Townships (simplified Chinese: ; traditional Chinese: ; pinyin: xiāng), formally township-level divisions (Chinese: 乡级行政区; pinyin: Xiāng Jí Xíngzhèngqū), are the basic level (fourth-level administrative units) of political divisions in the People's Republic of China. They are similar to municipalities and communes in other countries and in turn may contain village committees and villages. In 1995 there were 29,648 townships and 17,570 towns (a total of 47,218 township-level divisions) in China which included the territories held by the Republic of China and claimed by the PRC.[1]

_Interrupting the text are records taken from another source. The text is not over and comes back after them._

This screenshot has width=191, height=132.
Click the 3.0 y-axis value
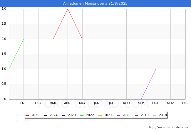click(4, 9)
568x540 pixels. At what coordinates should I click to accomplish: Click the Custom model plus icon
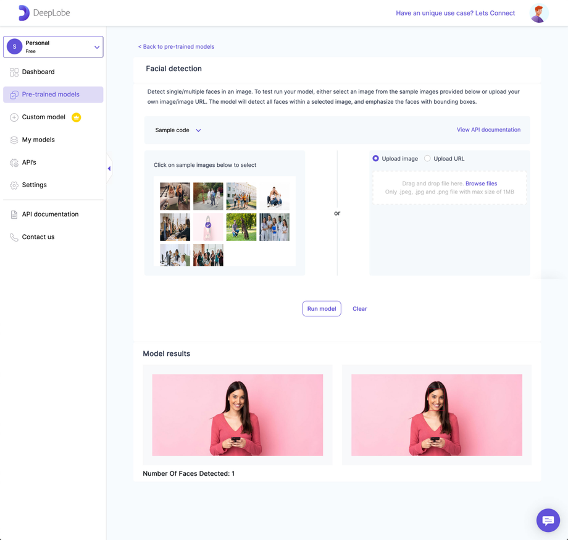point(14,117)
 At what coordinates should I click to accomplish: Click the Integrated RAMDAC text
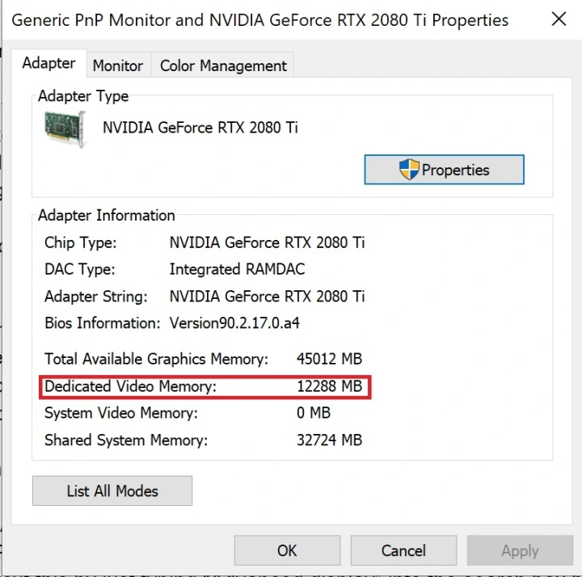click(x=237, y=269)
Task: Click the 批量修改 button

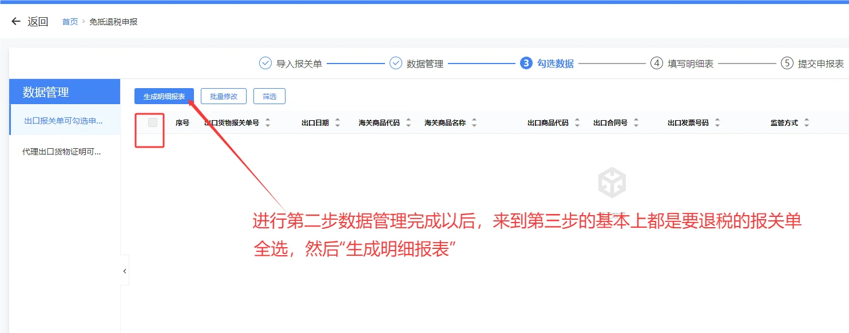Action: click(223, 96)
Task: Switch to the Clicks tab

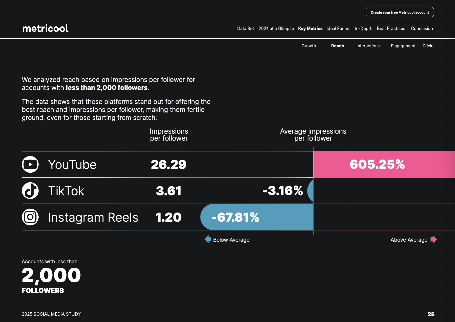Action: 428,46
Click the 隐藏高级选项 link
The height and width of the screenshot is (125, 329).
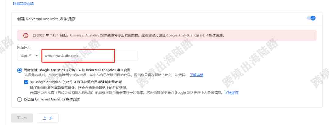(23, 4)
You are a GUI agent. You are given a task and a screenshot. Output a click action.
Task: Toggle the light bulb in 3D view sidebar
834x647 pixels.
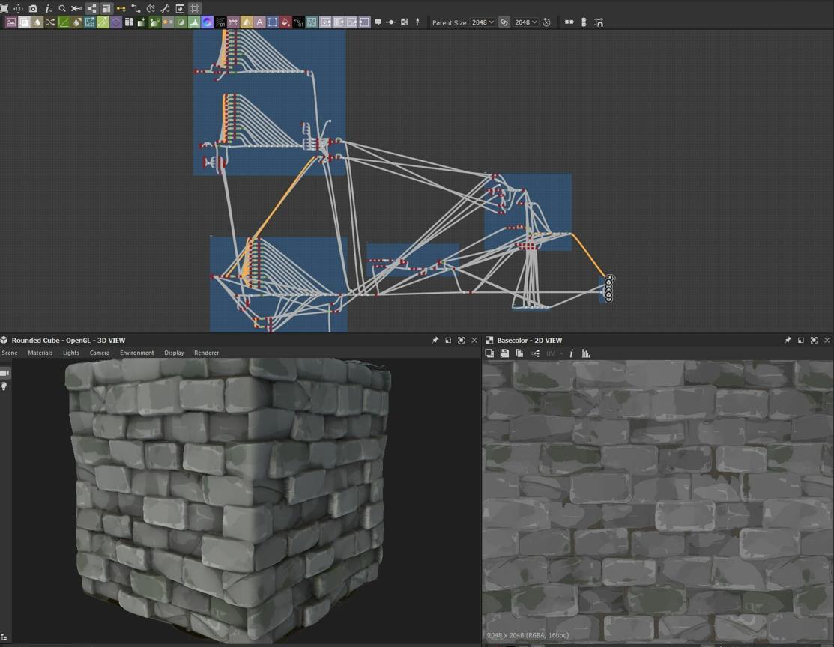(x=4, y=386)
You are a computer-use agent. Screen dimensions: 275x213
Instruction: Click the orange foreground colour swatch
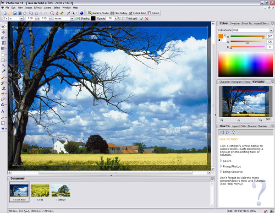pos(220,35)
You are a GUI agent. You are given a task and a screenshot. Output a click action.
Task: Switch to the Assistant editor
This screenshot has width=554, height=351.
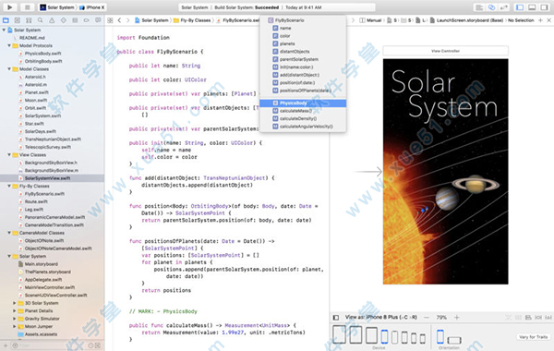coord(491,7)
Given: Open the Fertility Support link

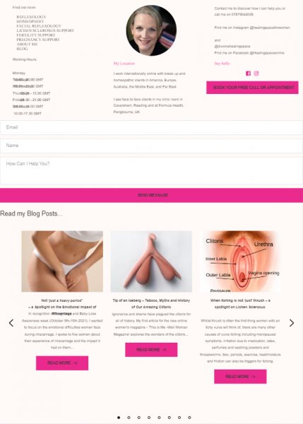Looking at the screenshot, I should tap(36, 35).
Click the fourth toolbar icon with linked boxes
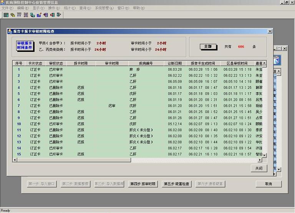Image resolution: width=295 pixels, height=213 pixels. [26, 15]
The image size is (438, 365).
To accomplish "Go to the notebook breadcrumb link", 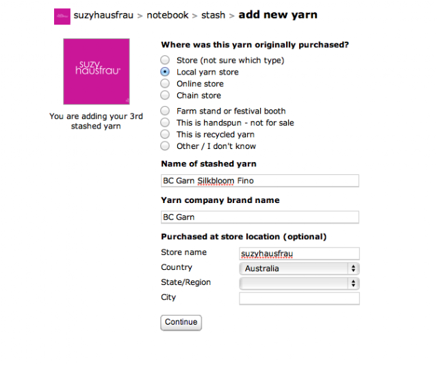I will (168, 15).
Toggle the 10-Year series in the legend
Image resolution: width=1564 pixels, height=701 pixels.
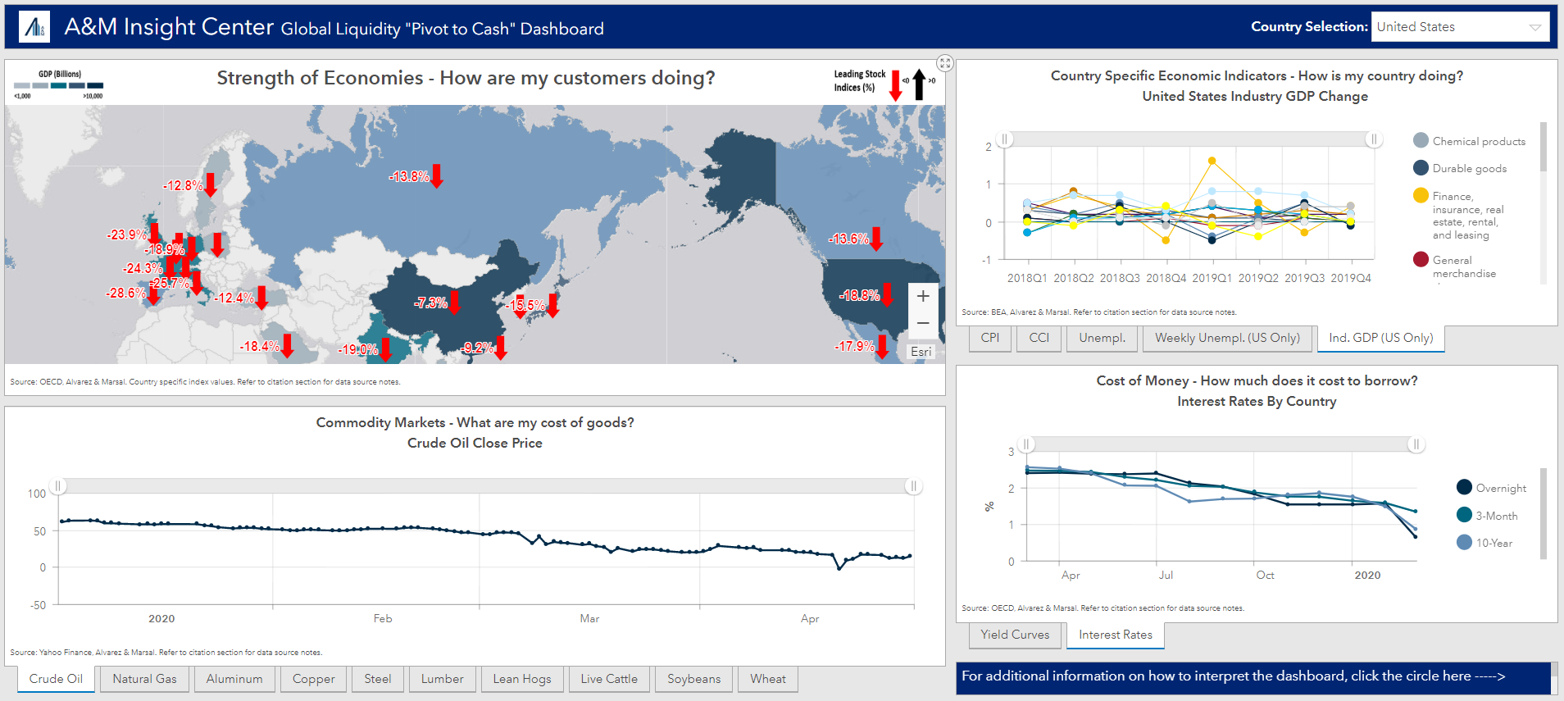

Much like other levels of government in mainland China, the township's governance is divided between the Communist Party Township Secretary, and the "county magistrate" (Chinese: 乡长; pinyin: xiāngzhǎng). The township party secretary, along with the township's party committee, determines policy. The magistrate is in charge of administering the daily affairs of government and executing policies as determined by the party committee. A township official is the lowest-level ranked official in the civil service hierarchy; in practice, however, the township party secretary and magistrate can amass high levels of personal power.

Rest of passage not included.